Trump Wants to Divest Federal Retirement Fund of China Stocks
Should public employee pensions be an asset in the administration's foreign policy?
WaPo (“Trump eyes federal retirement plan investments as part of showdown with China over coronavirus“):
President Trump’s intensifying showdown with China over its handling of the coronavirus pandemic is expanding to a new battlefield: the retirement portfolios of 5.9 million federal employees and U.S. service members.
In recent days, White House officials have moved to seize control of a little-known board that administers the $557 billion federal retirement program for most active and retired federal employees and military members, with some aides eager to halt the flow of billions of dollars into an index fund that includes Chinese companies, according to two White House officials and an outside Trump adviser involved in the discussions.
Trump on Monday nominated three members to replace the majority on the Federal Retirement Thrift Investment Board, made up of five investment experts who oversee the retirement plan. All of their four-year terms have expired, and Senate Majority Leader Mitch McConnell (R-Ky.) and House Speaker Nancy Pelosi (D-Calif.) have not replaced those serving in the two seats they control.
As both a federal employee and a decided not-fan of the current administration, I’m more than a bit leery of the fund being used as a political football. It’s not at all obvious to me why such a board should be politically appointed at all as opposed to, say, voted on by federal employees.
But, as to the divestment issue, I’m rather torn.
With its new nominees, the White House is taking steps to block the plan’s $40 billion international fund from investing in a fund that contains about 11 percent of China-based stocks, according to people familiar with the strategy.
“Obviously, the president doesn’t want this investment to take place and is looking for other alternatives,” said a senior administration official who was not authorized to speak about the nominations. “These individuals will be key to making that happen.”
The move comes as Trump has sought to put the blame on China for the coronavirus pandemic and senior U.S. officials have begun explore proposals to punish or demand financial compensation from the country.
The effort to block any Chinese investment by the retirement plan, the largest defined contribution program in the world, comes as the current board is preparing to transfer assets to the new fund.
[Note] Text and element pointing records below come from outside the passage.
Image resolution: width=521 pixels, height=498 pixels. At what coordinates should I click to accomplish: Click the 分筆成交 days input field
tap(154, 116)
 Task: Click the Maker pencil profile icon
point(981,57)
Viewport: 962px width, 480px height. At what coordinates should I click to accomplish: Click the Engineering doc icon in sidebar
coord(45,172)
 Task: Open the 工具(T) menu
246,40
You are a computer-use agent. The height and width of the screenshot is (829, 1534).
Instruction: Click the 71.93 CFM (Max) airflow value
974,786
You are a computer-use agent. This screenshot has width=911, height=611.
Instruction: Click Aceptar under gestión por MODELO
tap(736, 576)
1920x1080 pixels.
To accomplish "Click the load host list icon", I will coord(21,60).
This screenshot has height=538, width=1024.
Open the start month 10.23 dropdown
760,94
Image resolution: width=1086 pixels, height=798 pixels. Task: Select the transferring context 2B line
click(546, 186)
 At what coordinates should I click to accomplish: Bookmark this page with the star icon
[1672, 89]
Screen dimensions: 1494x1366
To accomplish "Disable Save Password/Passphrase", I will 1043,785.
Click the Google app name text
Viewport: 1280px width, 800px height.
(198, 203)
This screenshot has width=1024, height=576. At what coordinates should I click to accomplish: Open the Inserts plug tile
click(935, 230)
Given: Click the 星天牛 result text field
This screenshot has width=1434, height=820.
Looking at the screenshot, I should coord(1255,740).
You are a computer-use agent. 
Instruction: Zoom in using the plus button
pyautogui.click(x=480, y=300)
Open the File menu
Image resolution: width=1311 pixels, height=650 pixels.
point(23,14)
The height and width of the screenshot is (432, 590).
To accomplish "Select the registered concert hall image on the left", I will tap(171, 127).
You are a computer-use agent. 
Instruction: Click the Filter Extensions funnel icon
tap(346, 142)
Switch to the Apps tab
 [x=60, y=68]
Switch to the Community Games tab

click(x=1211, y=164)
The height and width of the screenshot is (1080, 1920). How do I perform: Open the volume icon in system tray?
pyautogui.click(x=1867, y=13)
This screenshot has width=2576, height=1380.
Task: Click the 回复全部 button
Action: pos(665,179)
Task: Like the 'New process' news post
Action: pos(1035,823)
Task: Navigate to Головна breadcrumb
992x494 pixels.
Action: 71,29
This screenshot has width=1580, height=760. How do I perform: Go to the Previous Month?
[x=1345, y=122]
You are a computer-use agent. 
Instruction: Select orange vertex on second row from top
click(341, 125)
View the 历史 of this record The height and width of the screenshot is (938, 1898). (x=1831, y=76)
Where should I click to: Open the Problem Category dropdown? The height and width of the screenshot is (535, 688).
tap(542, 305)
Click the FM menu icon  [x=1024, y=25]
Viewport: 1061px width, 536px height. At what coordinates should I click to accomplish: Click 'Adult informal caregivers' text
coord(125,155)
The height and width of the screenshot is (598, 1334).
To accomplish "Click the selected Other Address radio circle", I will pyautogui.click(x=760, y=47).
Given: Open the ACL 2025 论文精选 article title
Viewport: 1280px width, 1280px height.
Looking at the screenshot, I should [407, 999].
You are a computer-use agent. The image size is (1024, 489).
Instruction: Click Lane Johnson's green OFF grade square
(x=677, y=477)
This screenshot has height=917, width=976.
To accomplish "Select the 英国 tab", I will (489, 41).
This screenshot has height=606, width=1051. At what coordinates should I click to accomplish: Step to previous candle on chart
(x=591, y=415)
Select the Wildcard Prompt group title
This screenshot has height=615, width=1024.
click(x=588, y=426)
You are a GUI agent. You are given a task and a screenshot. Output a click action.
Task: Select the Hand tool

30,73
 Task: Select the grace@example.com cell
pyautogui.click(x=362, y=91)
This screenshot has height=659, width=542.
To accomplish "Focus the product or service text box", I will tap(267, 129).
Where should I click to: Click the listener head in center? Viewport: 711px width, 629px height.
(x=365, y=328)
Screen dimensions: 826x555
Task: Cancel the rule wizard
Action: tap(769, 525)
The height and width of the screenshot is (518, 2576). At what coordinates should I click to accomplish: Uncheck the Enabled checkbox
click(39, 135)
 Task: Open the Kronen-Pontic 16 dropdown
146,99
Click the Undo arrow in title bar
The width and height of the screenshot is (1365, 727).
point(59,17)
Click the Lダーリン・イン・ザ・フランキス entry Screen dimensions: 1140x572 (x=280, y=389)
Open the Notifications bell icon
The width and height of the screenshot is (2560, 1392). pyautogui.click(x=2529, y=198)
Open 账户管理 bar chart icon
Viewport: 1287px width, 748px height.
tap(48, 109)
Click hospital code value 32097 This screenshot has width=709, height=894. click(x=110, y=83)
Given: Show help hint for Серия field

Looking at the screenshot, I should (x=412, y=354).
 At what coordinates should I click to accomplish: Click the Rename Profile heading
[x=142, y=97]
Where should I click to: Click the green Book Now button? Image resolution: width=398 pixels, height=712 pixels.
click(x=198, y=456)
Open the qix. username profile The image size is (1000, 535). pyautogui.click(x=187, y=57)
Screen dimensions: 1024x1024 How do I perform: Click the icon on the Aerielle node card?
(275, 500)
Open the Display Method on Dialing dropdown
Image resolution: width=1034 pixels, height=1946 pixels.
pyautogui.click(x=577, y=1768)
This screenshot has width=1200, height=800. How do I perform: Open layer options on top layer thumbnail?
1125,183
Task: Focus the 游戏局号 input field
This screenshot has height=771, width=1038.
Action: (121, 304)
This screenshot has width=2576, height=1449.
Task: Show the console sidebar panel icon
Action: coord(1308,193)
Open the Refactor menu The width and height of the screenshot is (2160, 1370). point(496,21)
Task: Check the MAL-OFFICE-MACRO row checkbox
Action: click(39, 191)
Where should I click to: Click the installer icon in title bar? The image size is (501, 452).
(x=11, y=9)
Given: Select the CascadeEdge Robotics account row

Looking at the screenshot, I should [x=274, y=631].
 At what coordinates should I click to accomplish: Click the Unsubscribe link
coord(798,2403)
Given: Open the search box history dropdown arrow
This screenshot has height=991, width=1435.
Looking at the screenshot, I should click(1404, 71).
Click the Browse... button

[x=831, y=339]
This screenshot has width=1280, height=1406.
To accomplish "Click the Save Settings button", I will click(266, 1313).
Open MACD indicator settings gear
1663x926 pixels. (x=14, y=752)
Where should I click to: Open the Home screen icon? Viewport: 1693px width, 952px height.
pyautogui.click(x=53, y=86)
The board has said it is following a responsible investment strategy — recommended twice by an outside consultant — that will allow its members to accrue potential gains from China’s growing economy.
TSP spokeswoman, Kim Weaver, told The Washington Post last month the shift in strategy “is not about China, from our perspective.”
Advocates for federal workers say reversing the strategy could hurt millions of employees saving for retirement by walling off investments that are widely available in other 401(k)-type plans.
“Participants want investment options that pass the fiduciary responsibility test — not any political test,” said Jacqueline Simon, policy director for the American Federation of Government Employees, the largest union representing federal workers.
I’m not particularly sympathetic to Simon’s position. While I have a vested interest in my retirement fund being as robust as possible, it seems perfectly reasonable for investments to align with the foreign policy of the country. During the Cold War, I wouldn’t have expected the fund to have investments in the Soviet Union or its satellites. And, while we’re not exactly in a cold war with the PRC, we’re strategic competitors and the relationship is worsening.
Still, as with all things in the Trump era, this is further complicated by the nature of our policymaking process. I would be more cheerful about the fund being constrained by American foreign policy interests if our foreign policy were being made according to American interests rather than Trump’s pique, whims, and other personal considerations.